Beth put down the phone, feeling more than a little confused. This meeting would suit her own agenda. What she didn’t understand was how it would suit Helen’s. Did Helen intend to warn her off Mark? A needless exercise. Mark made Beth’s skin crawl. However Beth could not afford to reassure Helen in any way, as
her interests were best served by destabilising things. Although uncomfortable with the dishonesty of this approach, she felt that she owed Helen no favours.
CHAPTER 21
An hour later Helen arrived on Beth’s doorstep. She spent several minutes tapping unsuccessfully on the heavy timber front door while Beth observed her with interest from an upstairs window. The young woman periodically knocked at the door and then peered in the window in an attempt to catch someone’s attention. As usual, she was dressed in a revealing halter-necked top and cut-off jeans, her slim brown legs teetering on top of shiny, stiletto-heeled sandals. After what must have seemed to Helen an inordinately long time, Beth slowly descended the spiral staircase to receive her visitor. She was pleasantly aware that this little encounter was to be very much on her terms.

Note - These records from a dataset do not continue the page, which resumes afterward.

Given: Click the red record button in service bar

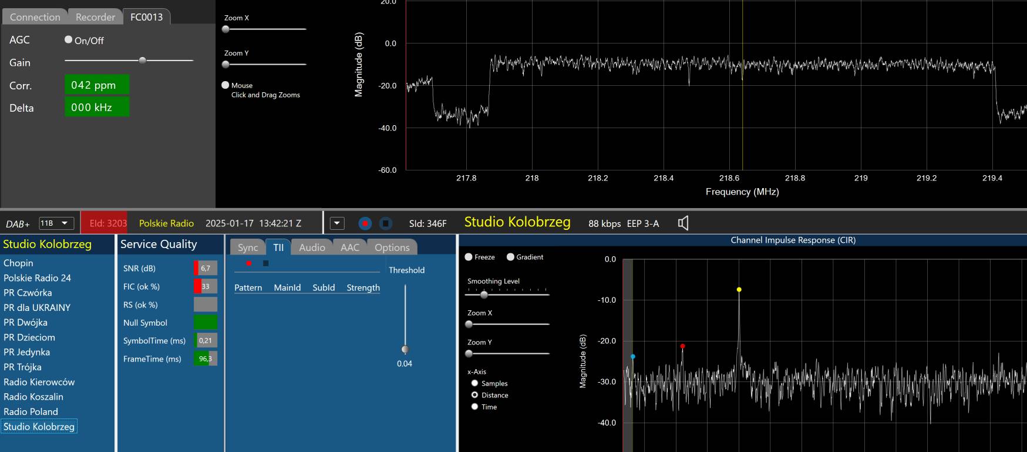Looking at the screenshot, I should click(365, 223).
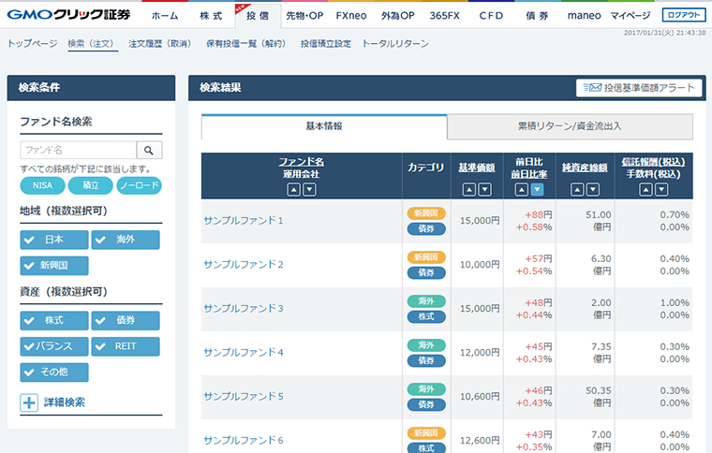712x453 pixels.
Task: Uncheck the REIT asset filter
Action: [x=126, y=346]
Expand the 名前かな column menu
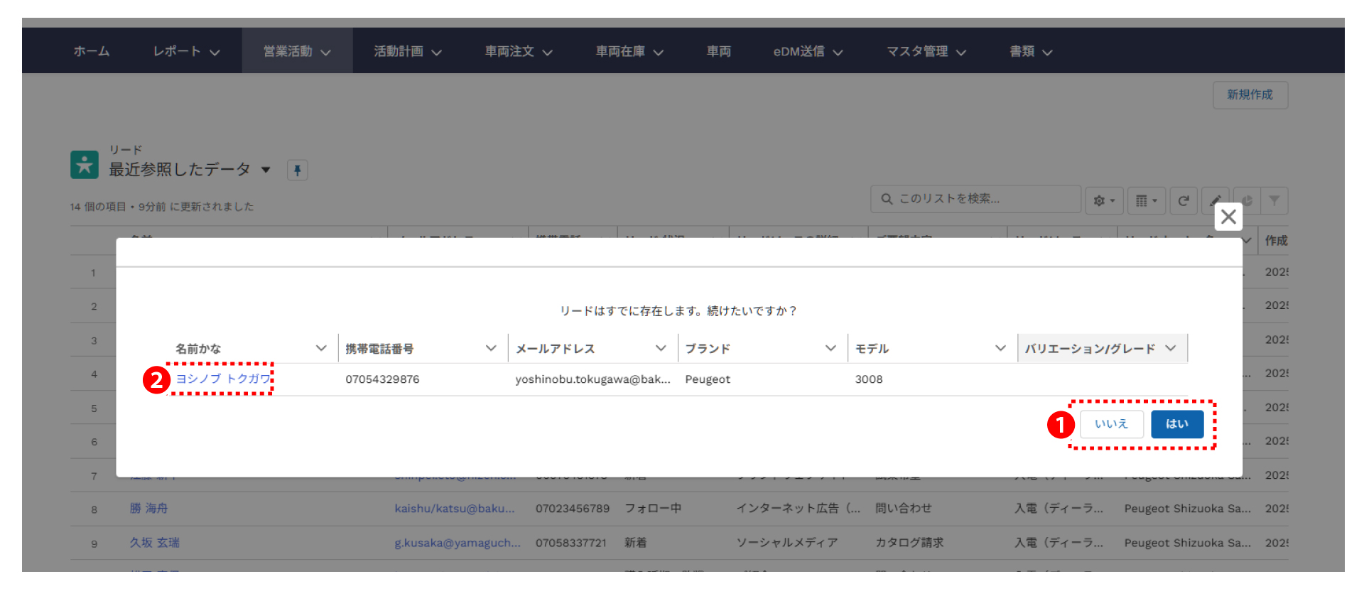This screenshot has height=596, width=1364. [x=321, y=348]
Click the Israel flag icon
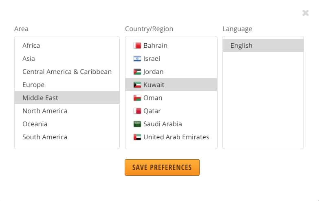Image resolution: width=319 pixels, height=201 pixels. (137, 58)
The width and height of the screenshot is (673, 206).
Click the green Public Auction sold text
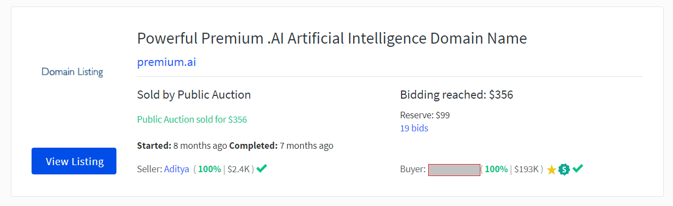[x=192, y=119]
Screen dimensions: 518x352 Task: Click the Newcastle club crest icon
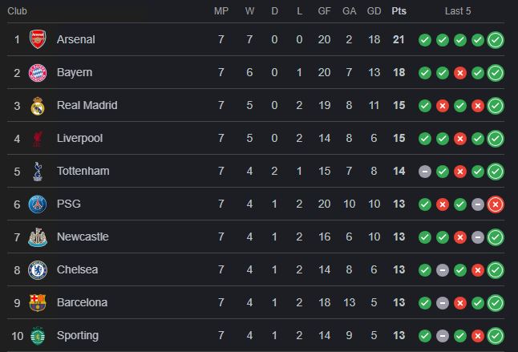[x=37, y=237]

Beth finally opened the door and invited the young woman inside. Helen cradled Chance in an aching left arm. Beth had never before taken much notice of the baby. He was seven months old now, engagingly alert with a sweet, melting smile. With a shock Beth recognised Rick in Chance’s charming expression. It unnerved her. Helen put the baby on the floor with a toy or two, and ignored Beth’s half-hearted offers of hospitality.